§ **Work task**:
Would you transcribe the records word for word, please?

»»

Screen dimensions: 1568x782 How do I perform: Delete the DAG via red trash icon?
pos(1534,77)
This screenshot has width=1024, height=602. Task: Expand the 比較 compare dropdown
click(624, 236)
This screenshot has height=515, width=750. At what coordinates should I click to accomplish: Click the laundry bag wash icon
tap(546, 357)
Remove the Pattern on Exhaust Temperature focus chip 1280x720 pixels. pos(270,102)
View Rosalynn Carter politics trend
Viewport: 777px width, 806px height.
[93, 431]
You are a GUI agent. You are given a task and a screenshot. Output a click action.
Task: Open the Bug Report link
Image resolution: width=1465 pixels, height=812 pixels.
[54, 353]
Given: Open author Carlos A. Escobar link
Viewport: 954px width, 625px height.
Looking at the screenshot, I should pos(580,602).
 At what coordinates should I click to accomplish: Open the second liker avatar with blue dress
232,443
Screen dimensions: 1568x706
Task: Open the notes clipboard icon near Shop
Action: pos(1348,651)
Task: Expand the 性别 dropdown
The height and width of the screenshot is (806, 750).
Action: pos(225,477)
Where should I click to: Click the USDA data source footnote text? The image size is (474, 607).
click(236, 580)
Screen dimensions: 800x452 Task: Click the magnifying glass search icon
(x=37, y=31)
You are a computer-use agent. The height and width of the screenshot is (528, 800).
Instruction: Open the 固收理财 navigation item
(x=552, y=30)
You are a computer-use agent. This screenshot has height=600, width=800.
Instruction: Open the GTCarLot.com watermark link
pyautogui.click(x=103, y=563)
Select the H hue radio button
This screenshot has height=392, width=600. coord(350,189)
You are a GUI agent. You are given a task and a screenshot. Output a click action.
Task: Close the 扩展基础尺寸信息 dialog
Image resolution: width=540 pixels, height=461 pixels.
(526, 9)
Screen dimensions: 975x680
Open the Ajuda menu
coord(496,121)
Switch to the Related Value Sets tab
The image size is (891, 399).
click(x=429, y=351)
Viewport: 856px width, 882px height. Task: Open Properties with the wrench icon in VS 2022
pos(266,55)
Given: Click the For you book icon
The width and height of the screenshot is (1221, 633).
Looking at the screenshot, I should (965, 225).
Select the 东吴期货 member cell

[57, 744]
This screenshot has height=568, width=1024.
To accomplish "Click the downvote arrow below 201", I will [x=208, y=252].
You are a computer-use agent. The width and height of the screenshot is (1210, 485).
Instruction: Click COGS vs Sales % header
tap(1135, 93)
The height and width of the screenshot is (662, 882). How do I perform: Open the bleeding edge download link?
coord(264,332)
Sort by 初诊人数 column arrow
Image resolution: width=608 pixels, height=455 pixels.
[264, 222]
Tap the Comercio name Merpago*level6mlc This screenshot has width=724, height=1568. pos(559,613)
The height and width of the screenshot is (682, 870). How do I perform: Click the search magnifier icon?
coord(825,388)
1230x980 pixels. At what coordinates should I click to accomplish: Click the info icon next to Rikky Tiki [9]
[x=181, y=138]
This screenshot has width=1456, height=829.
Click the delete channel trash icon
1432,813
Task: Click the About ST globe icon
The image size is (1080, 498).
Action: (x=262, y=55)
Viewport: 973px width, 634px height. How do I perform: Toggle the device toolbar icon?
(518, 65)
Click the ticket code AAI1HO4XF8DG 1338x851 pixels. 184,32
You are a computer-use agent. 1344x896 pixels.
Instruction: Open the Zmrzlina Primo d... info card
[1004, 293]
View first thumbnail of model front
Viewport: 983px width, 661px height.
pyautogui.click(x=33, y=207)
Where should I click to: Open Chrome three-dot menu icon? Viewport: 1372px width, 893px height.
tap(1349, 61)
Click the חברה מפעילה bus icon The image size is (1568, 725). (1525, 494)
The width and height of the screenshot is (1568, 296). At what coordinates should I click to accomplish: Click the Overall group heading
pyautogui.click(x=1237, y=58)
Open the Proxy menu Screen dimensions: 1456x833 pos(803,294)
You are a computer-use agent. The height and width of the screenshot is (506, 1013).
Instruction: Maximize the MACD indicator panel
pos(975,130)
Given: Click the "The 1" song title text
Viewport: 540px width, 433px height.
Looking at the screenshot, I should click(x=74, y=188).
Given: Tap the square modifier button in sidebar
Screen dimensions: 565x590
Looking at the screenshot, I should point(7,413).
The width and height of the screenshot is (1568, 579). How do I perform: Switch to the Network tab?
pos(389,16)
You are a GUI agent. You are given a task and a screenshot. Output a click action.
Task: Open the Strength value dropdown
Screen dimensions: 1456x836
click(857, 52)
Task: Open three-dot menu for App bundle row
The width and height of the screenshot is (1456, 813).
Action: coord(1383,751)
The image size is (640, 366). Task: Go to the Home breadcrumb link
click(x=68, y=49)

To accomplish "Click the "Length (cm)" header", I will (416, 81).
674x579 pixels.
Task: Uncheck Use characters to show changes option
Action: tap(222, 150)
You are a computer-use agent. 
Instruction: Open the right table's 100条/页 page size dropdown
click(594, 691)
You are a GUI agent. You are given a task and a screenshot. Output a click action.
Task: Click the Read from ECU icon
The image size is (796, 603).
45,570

««

§ **Reply**:
Screen dimensions: 1568x782 How do I perform: Delete the DAG via red trash icon?
pos(1534,77)
This screenshot has width=1024, height=602. Task: Expand the 比較 compare dropdown
click(624, 236)
This screenshot has height=515, width=750. At what coordinates should I click to accomplish: Click the laundry bag wash icon
tap(546, 357)
Remove the Pattern on Exhaust Temperature focus chip 1280x720 pixels. pos(270,102)
View Rosalynn Carter politics trend
Viewport: 777px width, 806px height.
[93, 431]
You are a GUI agent. You are given a task and a screenshot. Output a click action.
Task: Open the Bug Report link
Image resolution: width=1465 pixels, height=812 pixels.
[54, 353]
Given: Open author Carlos A. Escobar link
Viewport: 954px width, 625px height.
Looking at the screenshot, I should pos(580,602).
 At what coordinates should I click to accomplish: Open the second liker avatar with blue dress
232,443
Screen dimensions: 1568x706
Task: Open the notes clipboard icon near Shop
Action: pos(1348,651)
Task: Expand the 性别 dropdown
The height and width of the screenshot is (806, 750).
Action: pos(225,477)
Where should I click to: Click the USDA data source footnote text? The image size is (474, 607).
click(236, 580)
Screen dimensions: 800x452 Task: Click the magnifying glass search icon
(x=37, y=31)
You are a computer-use agent. The height and width of the screenshot is (528, 800).
Instruction: Open the 固收理财 navigation item
(x=552, y=30)
You are a computer-use agent. This screenshot has height=600, width=800.
Instruction: Open the GTCarLot.com watermark link
pyautogui.click(x=103, y=563)
Select the H hue radio button
This screenshot has height=392, width=600. coord(350,189)
You are a GUI agent. You are given a task and a screenshot. Output a click action.
Task: Close the 扩展基础尺寸信息 dialog
Image resolution: width=540 pixels, height=461 pixels.
(526, 9)
Screen dimensions: 975x680
Open the Ajuda menu
coord(496,121)
Switch to the Related Value Sets tab
The image size is (891, 399).
click(x=429, y=351)
Viewport: 856px width, 882px height. Task: Open Properties with the wrench icon in VS 2022
pos(266,55)
Given: Click the For you book icon
The width and height of the screenshot is (1221, 633).
Looking at the screenshot, I should (965, 225).
Select the 东吴期货 member cell

[57, 744]
This screenshot has height=568, width=1024.
To accomplish "Click the downvote arrow below 201", I will [x=208, y=252].
You are a computer-use agent. The width and height of the screenshot is (1210, 485).
Instruction: Click COGS vs Sales % header
tap(1135, 93)
The height and width of the screenshot is (662, 882). How do I perform: Open the bleeding edge download link?
coord(264,332)
Sort by 初诊人数 column arrow
Image resolution: width=608 pixels, height=455 pixels.
[264, 222]
Tap the Comercio name Merpago*level6mlc This screenshot has width=724, height=1568. pos(559,613)
The height and width of the screenshot is (682, 870). How do I perform: Click the search magnifier icon?
coord(825,388)
1230x980 pixels. At what coordinates should I click to accomplish: Click the info icon next to Rikky Tiki [9]
[x=181, y=138]
This screenshot has width=1456, height=829.
Click the delete channel trash icon
1432,813
Task: Click the About ST globe icon
The image size is (1080, 498).
Action: (x=262, y=55)
Viewport: 973px width, 634px height. How do I perform: Toggle the device toolbar icon?
(518, 65)
Click the ticket code AAI1HO4XF8DG 1338x851 pixels. 184,32
You are a computer-use agent. 1344x896 pixels.
Instruction: Open the Zmrzlina Primo d... info card
[1004, 293]
View first thumbnail of model front
Viewport: 983px width, 661px height.
pyautogui.click(x=33, y=207)
Where should I click to: Open Chrome three-dot menu icon? Viewport: 1372px width, 893px height.
tap(1349, 61)
Click the חברה מפעילה bus icon The image size is (1568, 725). (1525, 494)
The width and height of the screenshot is (1568, 296). At what coordinates should I click to accomplish: Click the Overall group heading
pyautogui.click(x=1237, y=58)
Open the Proxy menu Screen dimensions: 1456x833 pos(803,294)
You are a computer-use agent. The height and width of the screenshot is (506, 1013).
Instruction: Maximize the MACD indicator panel
pos(975,130)
Given: Click the "The 1" song title text
Viewport: 540px width, 433px height.
Looking at the screenshot, I should click(x=74, y=188).
Given: Tap the square modifier button in sidebar
Screen dimensions: 565x590
Looking at the screenshot, I should point(7,413).
The width and height of the screenshot is (1568, 579). How do I perform: Switch to the Network tab?
pos(389,16)
You are a GUI agent. You are given a task and a screenshot. Output a click action.
Task: Open the Strength value dropdown
Screen dimensions: 1456x836
click(857, 52)
Task: Open three-dot menu for App bundle row
The width and height of the screenshot is (1456, 813).
Action: coord(1383,751)
The image size is (640, 366). Task: Go to the Home breadcrumb link
click(x=68, y=49)

To accomplish "Click the "Length (cm)" header", I will (416, 81).
674x579 pixels.
Task: Uncheck Use characters to show changes option
Action: tap(222, 150)
You are a computer-use agent. 
Instruction: Open the right table's 100条/页 page size dropdown
click(594, 691)
You are a GUI agent. You are given a task and a screenshot. Output a click action.
Task: Click the Read from ECU icon
The image size is (796, 603).
45,570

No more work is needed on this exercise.